The “Hammad” Shock!

By: Mohammad Aburumman

تم نشره في Wed 1 June / Jun 2016. 09:35 PM
  • Mohammad Aburumman

Although newly appointed Prime Minister Dr Hani Mulqi kept a considerable number of Nsoor’s ministers from the former government formation, as expected; particularly technocratic; the ministers of media, foreign affairs, education, finance, communications, and municipalities, excluding the Minister of Agriculture was unjustified, except within the context of position circulation.

The main shortfall in the new Cabinet formation is that there were new, unjustified —as well— additions to the team. In spite of some of them being enlightened, rising youths; throwing such numbers into the government body, clearly is a product of various social and political parameters, favouritism —as usual, and quota considerations, making the current team seem lacking of authentic homogeneity in its midst!

I would say, that this formation in its final combination was not put together by the new Premier, and that his initial list was shorter and more consistent. However, unfortunately; many of our governments were formed this way!

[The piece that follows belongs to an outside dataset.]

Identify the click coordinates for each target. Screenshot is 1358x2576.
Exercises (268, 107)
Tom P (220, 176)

That being political tradition, the shocking thing about it however, to many politicians and spectators; was the reinstatement of Interior Minister Salameh Hammad, after being cast out about 40 days ago. His resignation was a surprise, and his return was a shock!

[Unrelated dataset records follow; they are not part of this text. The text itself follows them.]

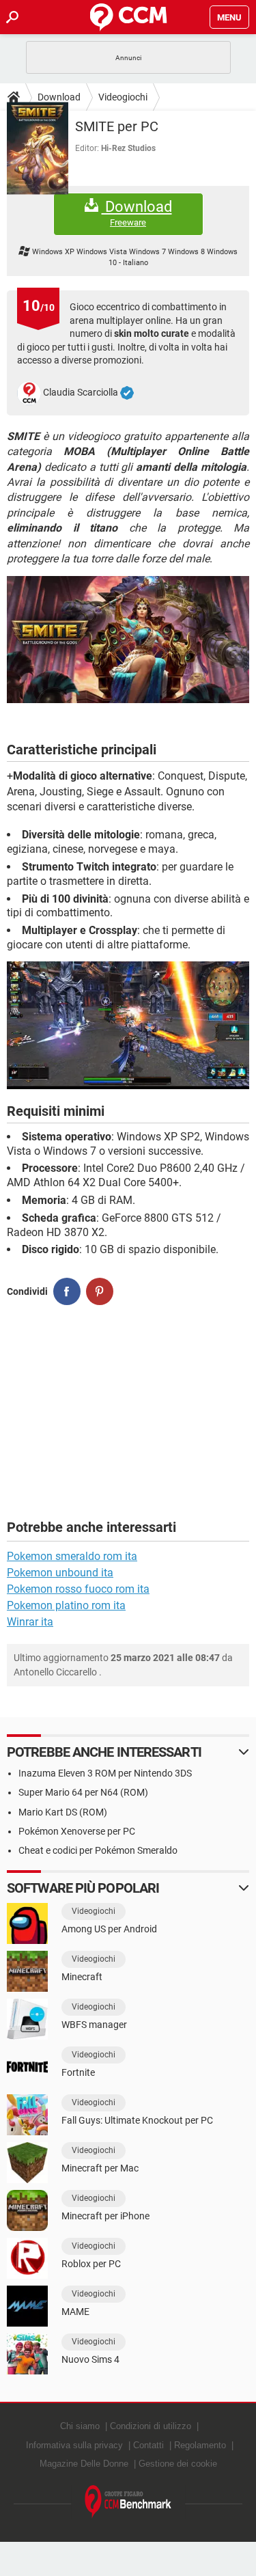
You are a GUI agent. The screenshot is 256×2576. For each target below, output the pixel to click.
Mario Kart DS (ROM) (62, 1812)
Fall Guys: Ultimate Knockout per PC (137, 2120)
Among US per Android (109, 1928)
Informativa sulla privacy (74, 2445)
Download (59, 97)
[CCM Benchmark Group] (128, 2502)
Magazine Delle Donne (84, 2463)
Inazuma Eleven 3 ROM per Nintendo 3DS (105, 1773)
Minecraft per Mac (100, 2168)
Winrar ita (30, 1621)
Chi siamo (80, 2426)
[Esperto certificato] (127, 393)
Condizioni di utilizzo (150, 2426)
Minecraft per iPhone (105, 2215)
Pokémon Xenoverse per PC (76, 1831)
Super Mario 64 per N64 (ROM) (83, 1792)
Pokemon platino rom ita (66, 1605)
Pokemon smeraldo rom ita (72, 1556)
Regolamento (200, 2445)
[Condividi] (67, 1291)
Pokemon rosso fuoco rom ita (78, 1588)
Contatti (148, 2445)
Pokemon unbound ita (60, 1572)
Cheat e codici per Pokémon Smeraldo (97, 1850)
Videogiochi (122, 97)
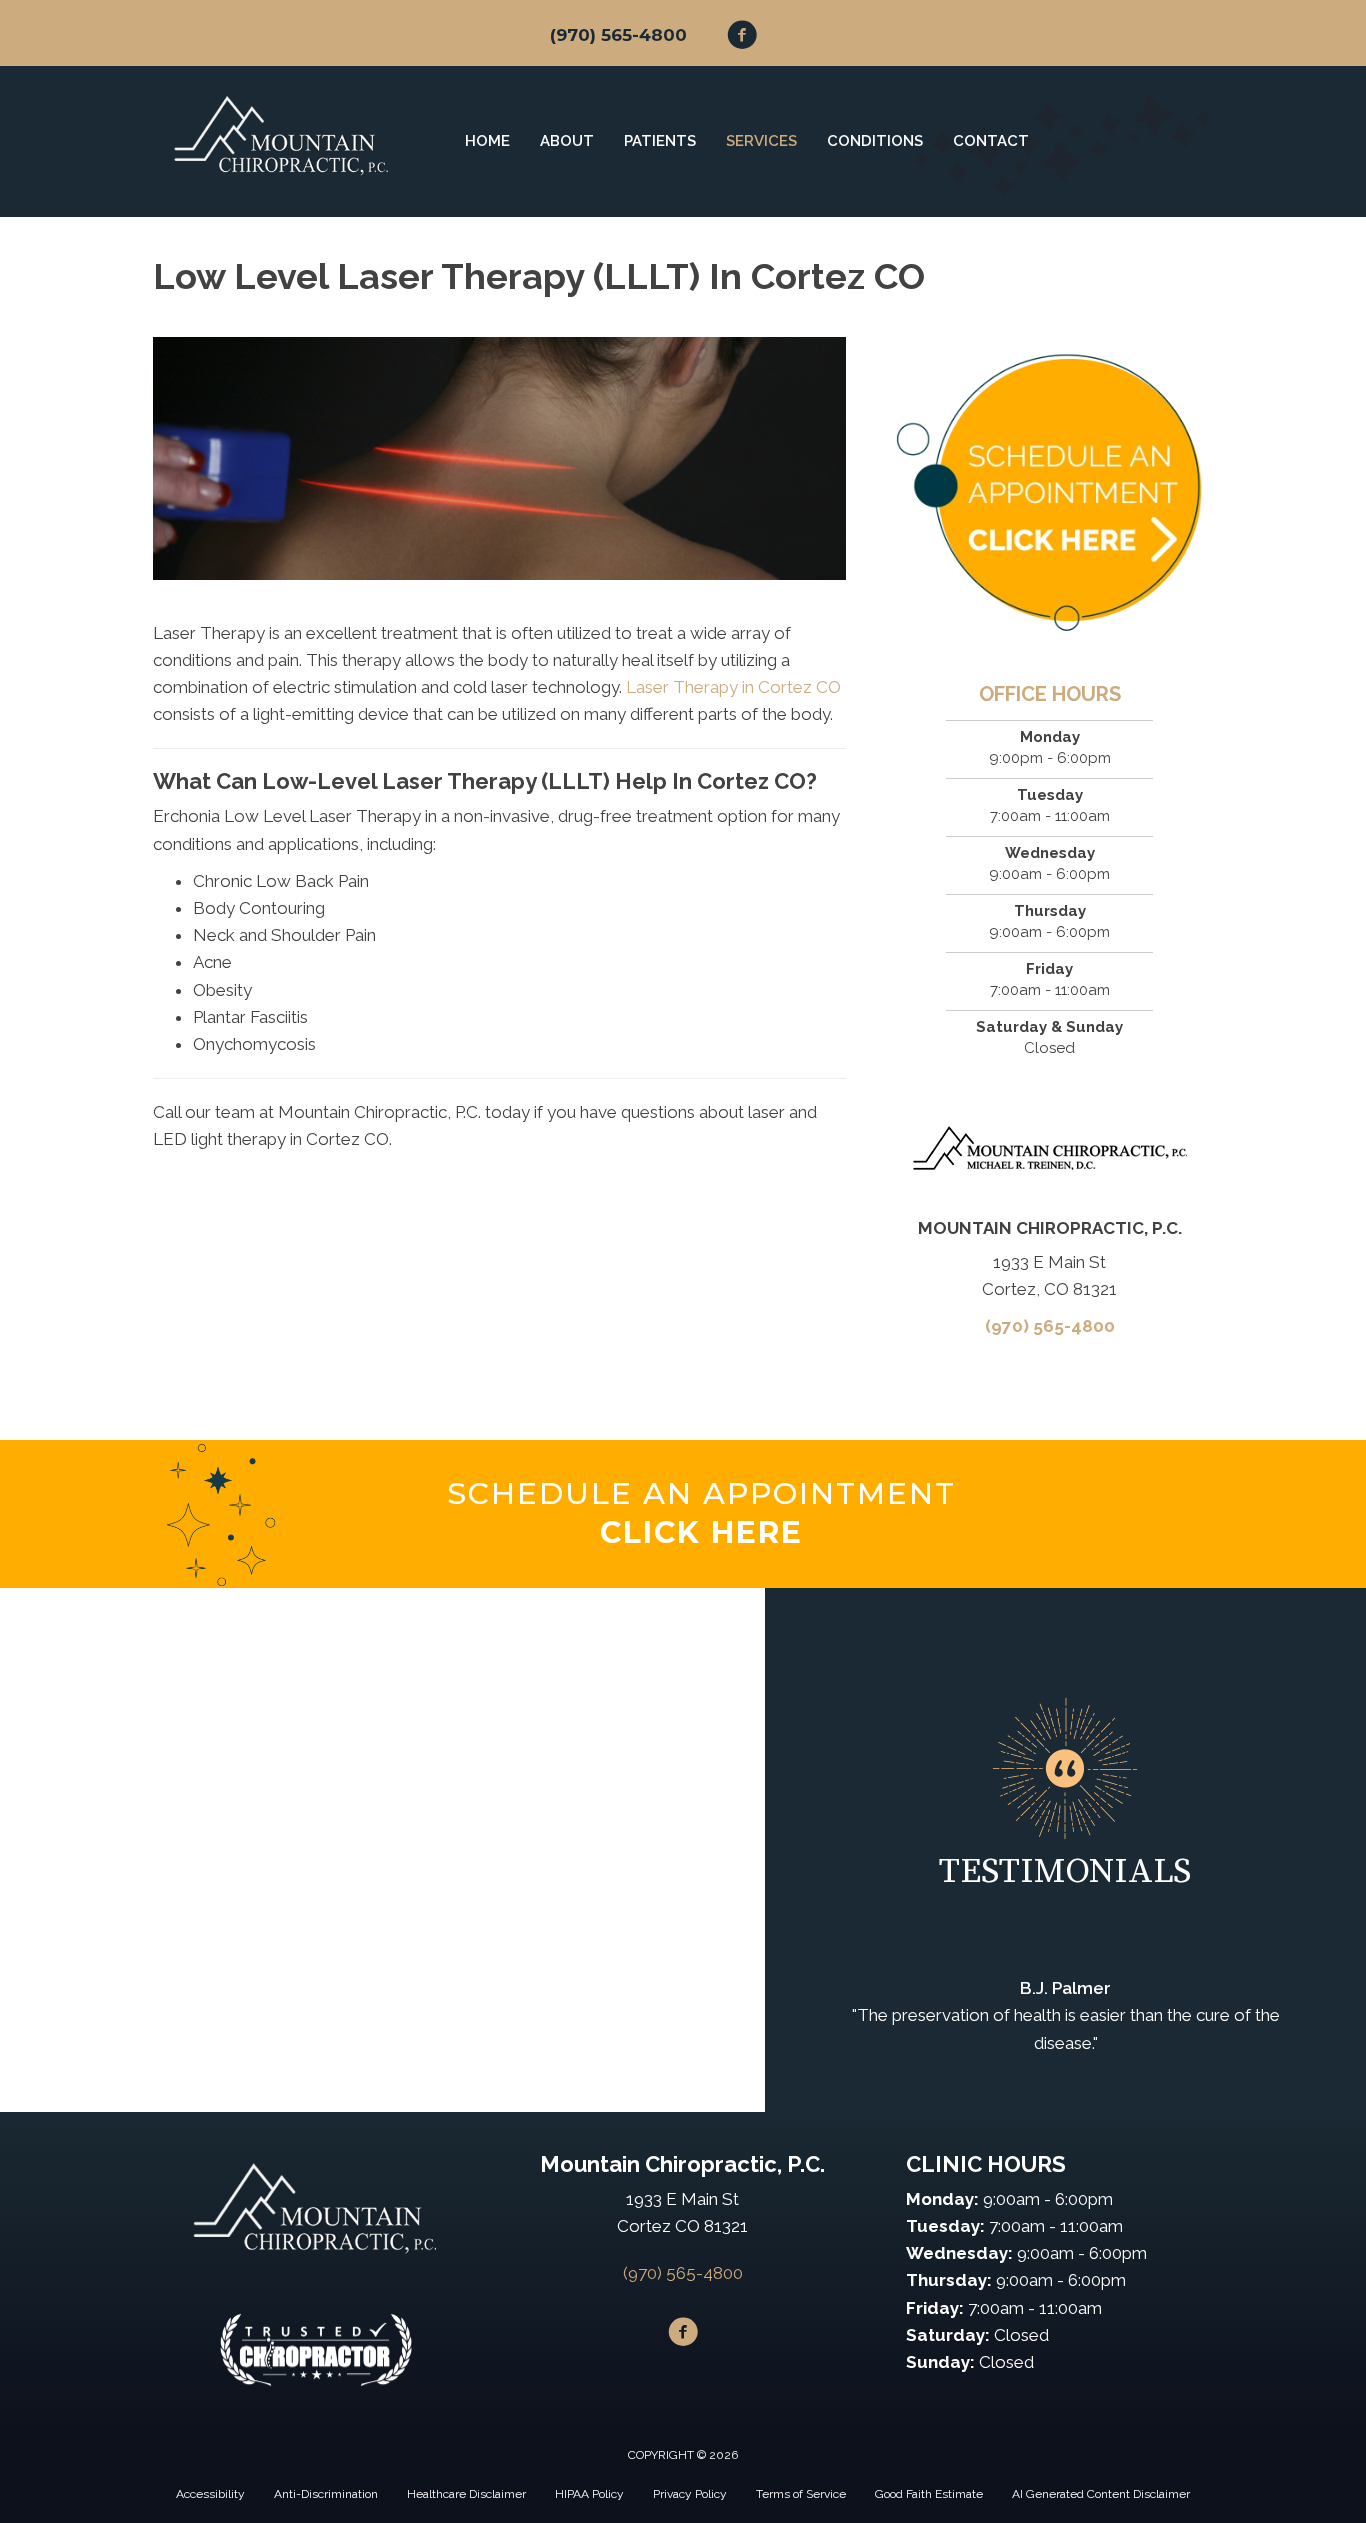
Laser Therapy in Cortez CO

When the man walked out of government, many rumours were raised, and stories were fabricated about the reason behind his surprising departure, especially since he was appointed in a government reshuffle in May 2015, only to break formation in April 2016, in an emergent reshuffle of Nsoor’s government to instate Dr Khaled Kalaldeh president of the Independent Elections Commission (IEC); entailed the exchange of Hammad!

Hammad’s exchange was only result of Dr Nsoor’s persistence to include him in the reshuffle, after the relationship between the two deteriorated to the point of no return and news of the static between the two became public!

Other decision circles were reluctant to see this change through, but the Premier insisted. Nonetheless, to be consistent myself, I had previously criticised bringing Hammad back to head the Interior Ministry after years of absence, in the first article I wrote about him, as I personally saw it as a negative indicator, only to be surprised by his performance, boldness, adequacy, and persistence to address the phenoms of understating legal authority and outlawry against public welfare!

Let us just say the decision maker wanted to right the wrongs of Nsoor, in this case; and that is a good thing. We also wish of the new Minister, who contributed to the management of the 1989 elections, under the government of Sharif Zeid bin Shaker, to help reproduce the same process with the same integrity soon. However, what is out of context and Jordanian political norm, is what happened to the two ministers; Mazen Qadi and Yousef Shawarbeh!

The two men were on the ministerial team for no longer than 40 days. Obviously, they agreed to join the new government on the basis of an implicit arrangement, or perhaps a gentlemen’s deal; that they will not be cast out with the departing government —Nsoor’s, which was not expected to endure long, and that they will probably be on the new team.

Qadi and Shawarbeh were not really put to the test, and their departure is harmful to them. Instead, their names could have been thrown into the mix of quota-based appointments, to be reinstated in other ministries for example. Should we accept the recent events with Mazen Qadi, previously head of the General Security Directorate, former Representative, with an extensive history in government, what is even more unacceptable is what happened to Yousef Shawarbeh!

Once again, appointments are thrown about, in and out, on basis besides adequacy and qualification, in spite of the persistent clutch to adequacy and technocratic ministers, as previously done with those ministers who did well in the recently folded phase.